Sometimes these international encounters do lead to genuine romance. Such is the case with Robin and José, a couple I meet later that afternoon. The glances this couple exchange seem genuine, not a pantomime of love. A cute 25-year-old from Zurich, Robin met Jose, who is handsome and rather innocent-looking, in a Santo Domingo nightclub during her two-week vacation last year. She has returned now for three months, to study Spanish and live with Jose's family. Meanwhile Jose is working toward a degree in furniture design. They say they plan to marry and move to Zurich and open a store for imported Dominican furniture and handicrafts. "Even though we're from different worlds, Jose has become my best friend," says Robin respectfully, squeezing his hand across the table as he smiles on. "He shares my creative side."
But such friendships appear to be rare here in the Zona Rosa, Boca Chica's red light district, where everything is for sale. Down the street, Dominican girls in tight dresses and platforms, some so young that their bras require padding, flutter around tables of paunchy men, mostly European, who appear stunned into passivity by the abundance of female attention.

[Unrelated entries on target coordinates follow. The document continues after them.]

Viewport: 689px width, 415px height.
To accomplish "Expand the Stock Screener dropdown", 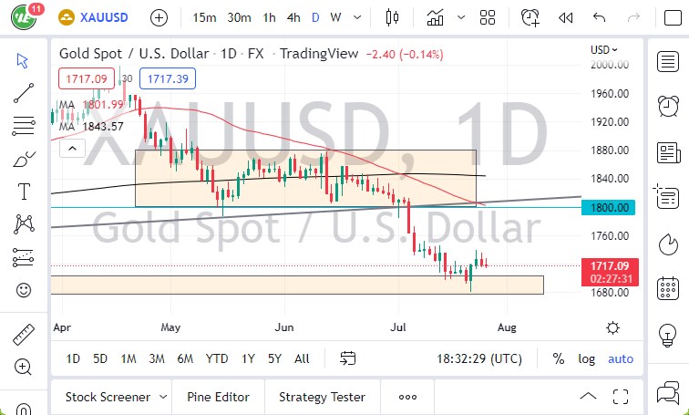I will point(163,397).
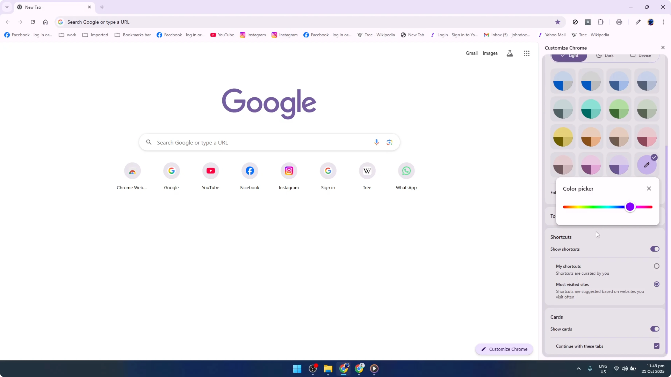Viewport: 671px width, 377px height.
Task: Open the print icon in the toolbar
Action: pos(619,22)
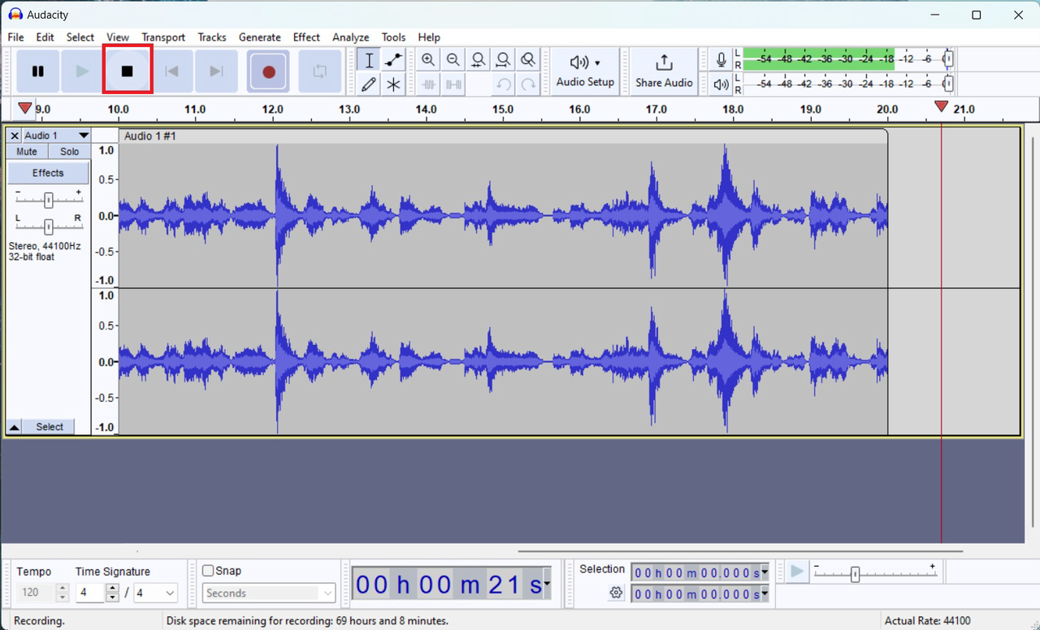Open the Transport menu
Viewport: 1040px width, 630px height.
163,37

While the male tourists are at least vaguely aware that certain female tourists, like them, are here to "have a good time," and though many men claim they are not surprised by the manner in which it happens, foreign women are so outnumbered by men that such arrangements basically fly under the male tourists" radar. Not under the Dominican women's, however. "Guys like [Alejandro], they also go with men," says Angela dismissively, a cocktail waitress at a local nightclub. "They go with one after the other. And then they go home and bring diseases back to their wives and girlfriends." She expels a sanguine sigh. "They do this to make money. But you can't believe a word they say. A whore-at least she knows what she is."

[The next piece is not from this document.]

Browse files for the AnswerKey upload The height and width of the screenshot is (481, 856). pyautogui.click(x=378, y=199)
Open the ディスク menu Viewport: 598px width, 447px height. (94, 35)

At a few metal tables set up in front of the corner grocery store, Gaby and Ulrike sit with Alejandro and watch the parade of people. A pale, blonde woman in a halter top and tight, black leather jeans passes by, hand in hand with a dark-skinned young man. "Hola Ernesto," waves Alejandro, and the man nods a tight, quick acknowledgment without breaking his stride.
Later in the week, "Alex" will act as Ulrike's chofer, taking her to Santo Domingo, accompanying her to the Club Jubilee, and teaching her to salsa-dance. They'll stroll on the beach at midnight, though when she suggests skinny-dipping, he'll demur; Alex only takes off his clothes in private. He'll borrow a motorbike from his friend Eduardo and let Ulrike "repay" him the 250 pesos that he'll say the rental cost. As the desk clerk looks the other way, he'll accompany her back to her hotel room and make somewhat perfunctory love to her. And finally, he'll tell her about Yolanda, her school fees, and her overbite. He'll show Ulrike a well-worn picture of his daughter at age five, which he keeps in his pocket. When Ulrike says she wants to help and reaches for her wallet, he'll nod and wordlessly pocket what she offers. And when the week is over, after Ulrike heads to the airport with tearful promises to write often, Alejandro will take up his usual spot on the beach. He'll spend weeks (or, if he's lucky, days) in the hot sun in his hunt for big game: chatting up a special female tourist, spinning out her dreams.